*** DATA FOR ANALYSIS Section Begins ***
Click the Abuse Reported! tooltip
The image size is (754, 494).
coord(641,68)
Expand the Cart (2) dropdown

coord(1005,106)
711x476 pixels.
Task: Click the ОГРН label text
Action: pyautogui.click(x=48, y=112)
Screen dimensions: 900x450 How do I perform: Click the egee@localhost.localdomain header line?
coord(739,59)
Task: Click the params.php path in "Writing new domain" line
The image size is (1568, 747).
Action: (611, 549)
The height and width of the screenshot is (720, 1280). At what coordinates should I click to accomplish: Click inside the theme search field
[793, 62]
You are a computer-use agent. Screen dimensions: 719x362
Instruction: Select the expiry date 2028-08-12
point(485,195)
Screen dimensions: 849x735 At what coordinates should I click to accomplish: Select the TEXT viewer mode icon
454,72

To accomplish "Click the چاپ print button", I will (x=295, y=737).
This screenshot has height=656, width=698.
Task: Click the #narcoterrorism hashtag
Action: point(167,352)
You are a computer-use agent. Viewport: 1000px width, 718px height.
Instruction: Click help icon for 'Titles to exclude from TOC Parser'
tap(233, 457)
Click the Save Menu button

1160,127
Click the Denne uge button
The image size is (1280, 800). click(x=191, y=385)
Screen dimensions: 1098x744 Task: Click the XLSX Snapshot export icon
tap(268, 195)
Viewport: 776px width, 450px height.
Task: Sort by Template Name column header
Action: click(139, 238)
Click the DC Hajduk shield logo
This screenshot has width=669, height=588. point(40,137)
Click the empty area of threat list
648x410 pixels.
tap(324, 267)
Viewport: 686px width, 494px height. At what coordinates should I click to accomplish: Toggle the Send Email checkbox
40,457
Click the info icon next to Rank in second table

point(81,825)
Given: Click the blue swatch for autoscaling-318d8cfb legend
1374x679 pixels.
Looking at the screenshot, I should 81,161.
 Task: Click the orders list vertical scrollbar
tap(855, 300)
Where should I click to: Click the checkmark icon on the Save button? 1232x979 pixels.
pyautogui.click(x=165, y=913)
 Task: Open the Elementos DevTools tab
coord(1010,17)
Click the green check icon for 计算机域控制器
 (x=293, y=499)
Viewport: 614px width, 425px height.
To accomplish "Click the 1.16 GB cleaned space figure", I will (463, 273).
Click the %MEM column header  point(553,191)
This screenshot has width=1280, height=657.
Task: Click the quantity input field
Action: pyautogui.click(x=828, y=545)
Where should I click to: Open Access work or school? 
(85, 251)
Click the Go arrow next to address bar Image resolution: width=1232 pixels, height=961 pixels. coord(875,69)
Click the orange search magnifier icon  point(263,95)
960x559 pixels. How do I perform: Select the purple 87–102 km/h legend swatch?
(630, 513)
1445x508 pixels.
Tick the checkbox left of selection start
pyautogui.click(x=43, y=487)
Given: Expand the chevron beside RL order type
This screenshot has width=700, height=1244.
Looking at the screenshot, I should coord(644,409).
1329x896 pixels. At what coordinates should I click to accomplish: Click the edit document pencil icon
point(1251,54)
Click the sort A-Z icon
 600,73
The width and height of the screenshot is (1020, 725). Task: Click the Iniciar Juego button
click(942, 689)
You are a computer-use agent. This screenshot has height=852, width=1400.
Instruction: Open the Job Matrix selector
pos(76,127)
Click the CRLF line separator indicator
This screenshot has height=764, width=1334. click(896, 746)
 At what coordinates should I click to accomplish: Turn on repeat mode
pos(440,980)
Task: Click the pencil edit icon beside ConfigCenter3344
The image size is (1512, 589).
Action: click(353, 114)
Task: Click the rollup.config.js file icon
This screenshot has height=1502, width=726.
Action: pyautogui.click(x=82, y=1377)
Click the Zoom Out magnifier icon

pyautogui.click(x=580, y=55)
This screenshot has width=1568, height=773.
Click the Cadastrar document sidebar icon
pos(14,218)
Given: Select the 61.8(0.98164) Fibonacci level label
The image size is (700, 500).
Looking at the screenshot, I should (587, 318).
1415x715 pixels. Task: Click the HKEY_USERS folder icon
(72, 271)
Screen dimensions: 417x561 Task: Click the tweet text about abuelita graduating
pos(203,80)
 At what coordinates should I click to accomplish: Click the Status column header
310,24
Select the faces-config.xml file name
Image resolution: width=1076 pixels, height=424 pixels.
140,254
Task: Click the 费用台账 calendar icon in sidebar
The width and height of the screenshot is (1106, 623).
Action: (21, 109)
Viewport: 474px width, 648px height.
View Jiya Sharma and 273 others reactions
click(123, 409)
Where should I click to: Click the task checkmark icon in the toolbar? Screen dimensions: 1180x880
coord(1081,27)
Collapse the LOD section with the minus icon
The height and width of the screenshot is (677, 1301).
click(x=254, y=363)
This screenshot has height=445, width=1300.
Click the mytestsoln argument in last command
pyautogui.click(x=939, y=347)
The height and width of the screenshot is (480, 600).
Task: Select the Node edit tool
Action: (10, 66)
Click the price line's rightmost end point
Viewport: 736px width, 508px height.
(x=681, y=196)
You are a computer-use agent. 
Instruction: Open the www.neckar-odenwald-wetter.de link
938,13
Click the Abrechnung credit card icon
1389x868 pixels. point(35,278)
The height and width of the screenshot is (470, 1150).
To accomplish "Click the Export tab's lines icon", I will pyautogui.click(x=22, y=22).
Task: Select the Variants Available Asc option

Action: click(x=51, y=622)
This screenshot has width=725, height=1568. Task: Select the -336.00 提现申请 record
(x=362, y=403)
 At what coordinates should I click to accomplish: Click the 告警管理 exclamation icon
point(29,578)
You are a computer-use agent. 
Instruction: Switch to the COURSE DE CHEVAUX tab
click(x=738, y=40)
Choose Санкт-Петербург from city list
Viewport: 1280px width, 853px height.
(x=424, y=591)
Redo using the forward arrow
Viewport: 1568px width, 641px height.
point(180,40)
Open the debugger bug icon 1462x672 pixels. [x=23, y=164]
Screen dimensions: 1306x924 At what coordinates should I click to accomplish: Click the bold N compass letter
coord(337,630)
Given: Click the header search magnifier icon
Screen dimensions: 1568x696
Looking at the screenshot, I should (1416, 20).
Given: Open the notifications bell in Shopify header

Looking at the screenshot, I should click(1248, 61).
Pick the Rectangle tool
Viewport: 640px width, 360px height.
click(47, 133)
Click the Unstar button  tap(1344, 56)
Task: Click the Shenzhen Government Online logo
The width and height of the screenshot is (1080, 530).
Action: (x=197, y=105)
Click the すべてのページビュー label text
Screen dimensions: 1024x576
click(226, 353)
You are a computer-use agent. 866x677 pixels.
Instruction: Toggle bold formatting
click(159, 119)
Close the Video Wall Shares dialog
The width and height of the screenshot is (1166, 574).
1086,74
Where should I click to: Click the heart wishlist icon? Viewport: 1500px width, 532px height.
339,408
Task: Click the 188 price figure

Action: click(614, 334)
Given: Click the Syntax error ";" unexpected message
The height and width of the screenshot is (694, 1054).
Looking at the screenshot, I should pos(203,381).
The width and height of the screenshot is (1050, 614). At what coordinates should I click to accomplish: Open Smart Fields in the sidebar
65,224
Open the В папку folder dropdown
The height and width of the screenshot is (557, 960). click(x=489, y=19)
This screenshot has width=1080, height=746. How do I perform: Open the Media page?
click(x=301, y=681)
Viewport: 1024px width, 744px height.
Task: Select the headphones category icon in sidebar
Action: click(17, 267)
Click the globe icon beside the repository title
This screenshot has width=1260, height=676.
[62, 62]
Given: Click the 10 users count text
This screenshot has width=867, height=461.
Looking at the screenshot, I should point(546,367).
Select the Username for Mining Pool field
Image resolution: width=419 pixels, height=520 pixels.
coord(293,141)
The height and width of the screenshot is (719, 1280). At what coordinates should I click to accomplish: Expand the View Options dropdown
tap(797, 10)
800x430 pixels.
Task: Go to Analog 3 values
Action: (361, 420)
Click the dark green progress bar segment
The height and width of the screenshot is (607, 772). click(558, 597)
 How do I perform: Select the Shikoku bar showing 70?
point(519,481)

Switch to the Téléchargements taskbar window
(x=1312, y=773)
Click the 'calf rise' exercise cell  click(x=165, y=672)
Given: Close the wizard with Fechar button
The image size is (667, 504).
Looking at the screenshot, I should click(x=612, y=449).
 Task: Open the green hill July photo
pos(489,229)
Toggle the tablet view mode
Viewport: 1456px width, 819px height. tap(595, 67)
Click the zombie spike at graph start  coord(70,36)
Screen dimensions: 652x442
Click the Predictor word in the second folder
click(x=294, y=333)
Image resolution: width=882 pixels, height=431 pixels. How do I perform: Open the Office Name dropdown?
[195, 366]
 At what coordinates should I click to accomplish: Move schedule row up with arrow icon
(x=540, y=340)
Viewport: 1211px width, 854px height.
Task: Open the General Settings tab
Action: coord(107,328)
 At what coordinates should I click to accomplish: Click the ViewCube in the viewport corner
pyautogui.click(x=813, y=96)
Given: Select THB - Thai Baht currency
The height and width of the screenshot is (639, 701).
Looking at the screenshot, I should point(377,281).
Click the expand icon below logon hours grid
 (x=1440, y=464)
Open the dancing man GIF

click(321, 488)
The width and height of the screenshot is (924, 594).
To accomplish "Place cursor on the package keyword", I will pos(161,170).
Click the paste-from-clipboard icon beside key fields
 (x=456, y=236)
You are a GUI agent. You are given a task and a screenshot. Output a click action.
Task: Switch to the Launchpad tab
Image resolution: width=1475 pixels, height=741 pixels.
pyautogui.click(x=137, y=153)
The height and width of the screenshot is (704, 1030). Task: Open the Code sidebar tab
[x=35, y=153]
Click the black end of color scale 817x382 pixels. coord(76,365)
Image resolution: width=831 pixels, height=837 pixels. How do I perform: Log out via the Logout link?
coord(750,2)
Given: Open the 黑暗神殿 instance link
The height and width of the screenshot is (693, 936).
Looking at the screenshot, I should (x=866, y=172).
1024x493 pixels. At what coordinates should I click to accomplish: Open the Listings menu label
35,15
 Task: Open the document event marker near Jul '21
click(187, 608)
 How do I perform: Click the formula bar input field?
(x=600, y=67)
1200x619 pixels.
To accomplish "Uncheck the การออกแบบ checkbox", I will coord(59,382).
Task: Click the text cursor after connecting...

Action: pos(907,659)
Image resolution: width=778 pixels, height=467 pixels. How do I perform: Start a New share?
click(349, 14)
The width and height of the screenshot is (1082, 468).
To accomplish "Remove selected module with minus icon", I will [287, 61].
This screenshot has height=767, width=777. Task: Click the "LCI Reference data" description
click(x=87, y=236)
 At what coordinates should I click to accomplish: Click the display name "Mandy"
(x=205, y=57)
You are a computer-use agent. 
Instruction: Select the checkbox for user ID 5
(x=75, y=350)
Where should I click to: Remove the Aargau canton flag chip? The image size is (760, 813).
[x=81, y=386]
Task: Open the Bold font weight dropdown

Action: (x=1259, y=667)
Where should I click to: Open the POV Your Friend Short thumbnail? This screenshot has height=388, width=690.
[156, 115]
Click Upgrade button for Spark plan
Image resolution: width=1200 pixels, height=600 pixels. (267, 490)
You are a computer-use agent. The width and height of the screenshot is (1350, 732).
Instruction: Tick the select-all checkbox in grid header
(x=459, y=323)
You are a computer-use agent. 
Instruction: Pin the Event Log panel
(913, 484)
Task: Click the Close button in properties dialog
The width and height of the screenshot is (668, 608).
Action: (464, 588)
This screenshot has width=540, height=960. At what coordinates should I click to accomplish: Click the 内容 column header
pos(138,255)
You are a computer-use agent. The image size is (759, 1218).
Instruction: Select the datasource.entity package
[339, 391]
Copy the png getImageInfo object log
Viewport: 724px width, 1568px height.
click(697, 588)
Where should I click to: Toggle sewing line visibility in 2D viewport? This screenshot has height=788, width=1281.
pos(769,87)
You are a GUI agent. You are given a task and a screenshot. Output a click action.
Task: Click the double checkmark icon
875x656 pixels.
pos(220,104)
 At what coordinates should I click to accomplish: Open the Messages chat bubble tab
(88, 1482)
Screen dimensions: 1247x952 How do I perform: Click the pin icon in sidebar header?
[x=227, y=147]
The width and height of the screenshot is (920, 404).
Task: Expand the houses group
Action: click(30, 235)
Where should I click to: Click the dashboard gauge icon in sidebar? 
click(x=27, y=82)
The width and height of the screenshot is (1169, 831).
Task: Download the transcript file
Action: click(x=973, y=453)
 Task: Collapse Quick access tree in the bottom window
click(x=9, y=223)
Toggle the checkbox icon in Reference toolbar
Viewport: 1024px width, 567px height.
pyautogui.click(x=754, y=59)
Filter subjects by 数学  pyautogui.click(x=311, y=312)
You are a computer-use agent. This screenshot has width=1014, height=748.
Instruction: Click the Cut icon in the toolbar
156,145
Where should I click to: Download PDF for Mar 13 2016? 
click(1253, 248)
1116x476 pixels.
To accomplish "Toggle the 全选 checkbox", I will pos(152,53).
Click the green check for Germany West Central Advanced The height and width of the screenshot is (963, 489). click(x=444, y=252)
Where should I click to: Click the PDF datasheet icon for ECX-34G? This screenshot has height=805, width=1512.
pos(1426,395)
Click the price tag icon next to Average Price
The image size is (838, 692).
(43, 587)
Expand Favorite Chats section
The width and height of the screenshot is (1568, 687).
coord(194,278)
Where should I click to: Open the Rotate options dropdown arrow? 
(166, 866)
*** DATA FOR ANALYSIS Section Ends ***
▶ REQUIREMENT: Pull each line holding "computer" out of the listing.

▶ OUTPUT OF THE TASK:
You are a computer-use agent. Screen dimensions: 719x362
You are a computer-use agent. Viewport: 1000px width, 718px height.
You are a computer-use agent. This screenshot has height=852, width=1400.
You are a computer-use agent. 
You are a computer-use agent. 
You are a computer-use agent. 866x677 pixels.
You are a computer-use agent. 
You are a computer-use agent. The width and height of the screenshot is (1350, 732).
You are a computer-use agent. 
You are a computer-use agent. The image size is (759, 1218).
You are a computer-use agent. This screenshot has width=1014, height=748.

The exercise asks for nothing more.